PROBLEM TO WORK ON: Look through the listing below for the word "page" and copy every line where it occurs.

SUPPLIED MATERIAL:
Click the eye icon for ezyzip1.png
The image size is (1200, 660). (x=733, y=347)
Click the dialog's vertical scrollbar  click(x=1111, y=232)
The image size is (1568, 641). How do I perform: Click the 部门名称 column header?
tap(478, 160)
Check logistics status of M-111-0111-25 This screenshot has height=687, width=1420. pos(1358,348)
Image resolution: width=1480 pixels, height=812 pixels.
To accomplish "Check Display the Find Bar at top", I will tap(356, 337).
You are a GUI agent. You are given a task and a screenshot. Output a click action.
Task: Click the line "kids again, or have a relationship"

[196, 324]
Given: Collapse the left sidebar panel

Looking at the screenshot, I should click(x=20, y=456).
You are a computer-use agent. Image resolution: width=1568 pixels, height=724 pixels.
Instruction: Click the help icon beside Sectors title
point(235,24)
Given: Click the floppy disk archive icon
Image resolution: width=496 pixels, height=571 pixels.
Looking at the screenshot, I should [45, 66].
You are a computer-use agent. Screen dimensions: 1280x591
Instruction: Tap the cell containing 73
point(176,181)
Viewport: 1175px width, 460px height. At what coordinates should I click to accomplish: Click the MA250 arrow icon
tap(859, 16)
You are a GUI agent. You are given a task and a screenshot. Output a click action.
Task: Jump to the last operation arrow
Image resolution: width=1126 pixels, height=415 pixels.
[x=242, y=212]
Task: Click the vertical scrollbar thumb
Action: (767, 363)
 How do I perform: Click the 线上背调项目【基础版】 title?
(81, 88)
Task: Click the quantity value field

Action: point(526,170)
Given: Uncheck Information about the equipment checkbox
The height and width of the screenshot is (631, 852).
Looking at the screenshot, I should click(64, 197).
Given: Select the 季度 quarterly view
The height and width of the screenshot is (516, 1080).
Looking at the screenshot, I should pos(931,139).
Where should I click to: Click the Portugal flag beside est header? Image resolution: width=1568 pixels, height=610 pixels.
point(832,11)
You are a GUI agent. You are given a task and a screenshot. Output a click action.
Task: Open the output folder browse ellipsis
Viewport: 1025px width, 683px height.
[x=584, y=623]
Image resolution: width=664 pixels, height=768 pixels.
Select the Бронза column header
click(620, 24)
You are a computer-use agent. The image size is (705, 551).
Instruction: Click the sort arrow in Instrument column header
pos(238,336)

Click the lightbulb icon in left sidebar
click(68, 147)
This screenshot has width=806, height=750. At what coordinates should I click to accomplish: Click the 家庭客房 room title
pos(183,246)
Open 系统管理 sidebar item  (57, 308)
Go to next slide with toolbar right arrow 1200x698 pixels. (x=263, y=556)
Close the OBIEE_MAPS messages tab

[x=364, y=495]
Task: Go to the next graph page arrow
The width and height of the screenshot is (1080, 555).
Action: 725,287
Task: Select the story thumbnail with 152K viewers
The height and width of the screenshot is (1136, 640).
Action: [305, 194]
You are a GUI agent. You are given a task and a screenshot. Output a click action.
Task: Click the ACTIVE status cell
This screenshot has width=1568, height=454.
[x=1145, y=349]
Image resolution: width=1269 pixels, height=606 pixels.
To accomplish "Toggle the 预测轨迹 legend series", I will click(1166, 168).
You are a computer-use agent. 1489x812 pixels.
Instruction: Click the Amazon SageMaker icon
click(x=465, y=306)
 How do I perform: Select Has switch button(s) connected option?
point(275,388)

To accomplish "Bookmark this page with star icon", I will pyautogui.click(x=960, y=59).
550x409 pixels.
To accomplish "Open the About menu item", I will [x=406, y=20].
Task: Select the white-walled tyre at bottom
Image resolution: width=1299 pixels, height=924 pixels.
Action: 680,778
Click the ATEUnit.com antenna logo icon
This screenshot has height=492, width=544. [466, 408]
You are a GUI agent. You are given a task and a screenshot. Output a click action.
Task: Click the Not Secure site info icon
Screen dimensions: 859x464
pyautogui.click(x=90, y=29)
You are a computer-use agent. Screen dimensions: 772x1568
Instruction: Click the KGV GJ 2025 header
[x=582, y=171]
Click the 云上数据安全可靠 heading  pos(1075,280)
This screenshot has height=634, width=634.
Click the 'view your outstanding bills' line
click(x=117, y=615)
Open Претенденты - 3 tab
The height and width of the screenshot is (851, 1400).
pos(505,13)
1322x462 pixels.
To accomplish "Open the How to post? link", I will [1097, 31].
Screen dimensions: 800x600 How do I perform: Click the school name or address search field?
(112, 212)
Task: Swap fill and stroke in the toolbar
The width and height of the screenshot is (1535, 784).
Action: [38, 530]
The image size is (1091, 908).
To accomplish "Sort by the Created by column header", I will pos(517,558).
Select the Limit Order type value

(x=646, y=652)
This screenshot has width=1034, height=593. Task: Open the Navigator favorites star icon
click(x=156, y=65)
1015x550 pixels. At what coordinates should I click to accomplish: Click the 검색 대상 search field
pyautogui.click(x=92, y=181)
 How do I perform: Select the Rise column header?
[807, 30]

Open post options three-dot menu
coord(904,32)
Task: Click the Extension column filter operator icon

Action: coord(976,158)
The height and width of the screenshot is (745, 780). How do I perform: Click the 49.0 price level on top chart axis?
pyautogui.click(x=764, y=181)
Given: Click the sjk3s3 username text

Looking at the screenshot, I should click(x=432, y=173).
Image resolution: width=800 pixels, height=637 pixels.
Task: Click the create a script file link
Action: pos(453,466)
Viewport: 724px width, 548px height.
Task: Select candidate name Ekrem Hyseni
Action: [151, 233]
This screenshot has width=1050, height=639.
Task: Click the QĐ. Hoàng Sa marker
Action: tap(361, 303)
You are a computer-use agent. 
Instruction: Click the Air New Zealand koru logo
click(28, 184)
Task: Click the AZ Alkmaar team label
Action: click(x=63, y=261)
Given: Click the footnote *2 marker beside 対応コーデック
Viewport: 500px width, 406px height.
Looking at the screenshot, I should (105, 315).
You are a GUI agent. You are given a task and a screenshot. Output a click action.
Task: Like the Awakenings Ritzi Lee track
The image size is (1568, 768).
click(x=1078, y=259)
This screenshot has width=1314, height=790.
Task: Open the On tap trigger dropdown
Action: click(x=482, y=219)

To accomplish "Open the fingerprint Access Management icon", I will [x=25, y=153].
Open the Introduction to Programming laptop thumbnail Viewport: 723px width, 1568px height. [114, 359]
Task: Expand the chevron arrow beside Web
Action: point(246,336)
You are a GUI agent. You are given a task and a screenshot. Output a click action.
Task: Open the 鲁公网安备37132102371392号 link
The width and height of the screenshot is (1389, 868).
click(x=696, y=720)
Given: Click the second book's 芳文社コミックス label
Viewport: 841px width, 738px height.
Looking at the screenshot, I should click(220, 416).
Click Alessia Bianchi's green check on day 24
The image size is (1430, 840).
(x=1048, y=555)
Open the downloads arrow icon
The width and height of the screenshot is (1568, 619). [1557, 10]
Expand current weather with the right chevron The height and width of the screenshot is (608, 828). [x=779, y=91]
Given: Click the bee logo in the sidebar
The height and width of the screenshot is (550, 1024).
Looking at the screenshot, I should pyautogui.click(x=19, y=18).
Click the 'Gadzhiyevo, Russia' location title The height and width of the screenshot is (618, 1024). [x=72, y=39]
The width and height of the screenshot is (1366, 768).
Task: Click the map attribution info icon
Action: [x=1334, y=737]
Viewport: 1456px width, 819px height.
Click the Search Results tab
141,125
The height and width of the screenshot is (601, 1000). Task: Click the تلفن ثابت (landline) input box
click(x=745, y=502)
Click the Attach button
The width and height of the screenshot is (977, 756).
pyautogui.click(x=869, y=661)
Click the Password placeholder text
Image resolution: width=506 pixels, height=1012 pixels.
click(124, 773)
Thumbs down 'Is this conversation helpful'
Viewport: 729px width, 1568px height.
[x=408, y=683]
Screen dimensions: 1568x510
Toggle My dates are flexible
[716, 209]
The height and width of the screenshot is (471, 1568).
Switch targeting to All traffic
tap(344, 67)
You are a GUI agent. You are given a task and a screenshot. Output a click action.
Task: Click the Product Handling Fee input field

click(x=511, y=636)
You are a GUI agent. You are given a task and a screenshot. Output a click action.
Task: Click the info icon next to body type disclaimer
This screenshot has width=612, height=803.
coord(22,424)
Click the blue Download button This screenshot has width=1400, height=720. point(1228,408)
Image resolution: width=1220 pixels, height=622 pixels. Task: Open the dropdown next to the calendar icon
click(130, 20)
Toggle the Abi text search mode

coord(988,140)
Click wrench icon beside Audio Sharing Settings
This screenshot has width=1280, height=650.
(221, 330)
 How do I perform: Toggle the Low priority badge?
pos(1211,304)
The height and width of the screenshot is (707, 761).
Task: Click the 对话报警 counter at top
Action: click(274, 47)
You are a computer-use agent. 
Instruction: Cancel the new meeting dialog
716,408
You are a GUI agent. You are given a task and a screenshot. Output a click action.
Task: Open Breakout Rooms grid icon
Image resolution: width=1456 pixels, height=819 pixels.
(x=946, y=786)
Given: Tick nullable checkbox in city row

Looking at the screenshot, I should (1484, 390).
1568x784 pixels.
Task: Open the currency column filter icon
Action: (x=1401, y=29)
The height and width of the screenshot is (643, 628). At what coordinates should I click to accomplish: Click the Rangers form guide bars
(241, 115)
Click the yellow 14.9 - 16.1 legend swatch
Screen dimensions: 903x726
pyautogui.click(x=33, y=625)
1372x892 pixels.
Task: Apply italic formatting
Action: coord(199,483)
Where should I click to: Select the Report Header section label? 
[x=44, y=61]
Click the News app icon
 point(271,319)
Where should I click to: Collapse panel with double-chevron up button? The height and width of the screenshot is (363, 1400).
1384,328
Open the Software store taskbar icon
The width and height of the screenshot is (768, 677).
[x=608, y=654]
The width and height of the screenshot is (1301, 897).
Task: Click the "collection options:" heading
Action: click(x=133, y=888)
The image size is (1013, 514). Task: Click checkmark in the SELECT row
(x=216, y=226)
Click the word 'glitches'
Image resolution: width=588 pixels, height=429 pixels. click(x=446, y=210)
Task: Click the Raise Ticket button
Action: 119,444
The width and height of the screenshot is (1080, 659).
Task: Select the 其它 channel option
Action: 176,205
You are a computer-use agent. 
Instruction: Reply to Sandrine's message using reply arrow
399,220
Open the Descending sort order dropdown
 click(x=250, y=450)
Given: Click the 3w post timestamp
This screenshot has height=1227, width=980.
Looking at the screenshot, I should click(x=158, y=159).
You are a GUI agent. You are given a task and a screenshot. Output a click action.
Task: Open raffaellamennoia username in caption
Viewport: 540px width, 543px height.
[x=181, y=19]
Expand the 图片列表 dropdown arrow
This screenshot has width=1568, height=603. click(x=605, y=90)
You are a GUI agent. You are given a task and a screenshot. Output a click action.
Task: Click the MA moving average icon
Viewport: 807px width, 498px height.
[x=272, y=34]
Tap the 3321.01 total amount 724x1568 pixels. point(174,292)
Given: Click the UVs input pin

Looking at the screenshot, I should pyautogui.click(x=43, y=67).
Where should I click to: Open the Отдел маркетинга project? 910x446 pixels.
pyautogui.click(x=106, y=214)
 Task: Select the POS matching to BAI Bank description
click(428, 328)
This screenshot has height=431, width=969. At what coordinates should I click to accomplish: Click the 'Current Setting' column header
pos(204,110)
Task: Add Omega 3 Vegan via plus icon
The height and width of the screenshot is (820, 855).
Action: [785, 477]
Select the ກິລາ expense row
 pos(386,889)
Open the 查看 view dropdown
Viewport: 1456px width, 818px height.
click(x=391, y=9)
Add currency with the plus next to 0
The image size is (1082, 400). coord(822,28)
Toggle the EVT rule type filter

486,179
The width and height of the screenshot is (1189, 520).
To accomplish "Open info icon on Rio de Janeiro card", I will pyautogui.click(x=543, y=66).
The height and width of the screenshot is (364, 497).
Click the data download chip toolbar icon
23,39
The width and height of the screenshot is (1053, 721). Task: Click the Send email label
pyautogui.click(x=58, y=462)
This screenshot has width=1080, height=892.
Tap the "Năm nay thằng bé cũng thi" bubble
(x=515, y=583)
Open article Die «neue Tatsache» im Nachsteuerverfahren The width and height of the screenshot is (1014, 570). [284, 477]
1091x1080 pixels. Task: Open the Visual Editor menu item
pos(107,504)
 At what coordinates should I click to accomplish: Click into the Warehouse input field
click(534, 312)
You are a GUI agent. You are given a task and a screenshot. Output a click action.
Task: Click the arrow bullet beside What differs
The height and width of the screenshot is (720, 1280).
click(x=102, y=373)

ANSWER SECTION:
Task: Go to the next graph page arrow
To accomplish "Bookmark this page with star icon", I will pyautogui.click(x=960, y=59).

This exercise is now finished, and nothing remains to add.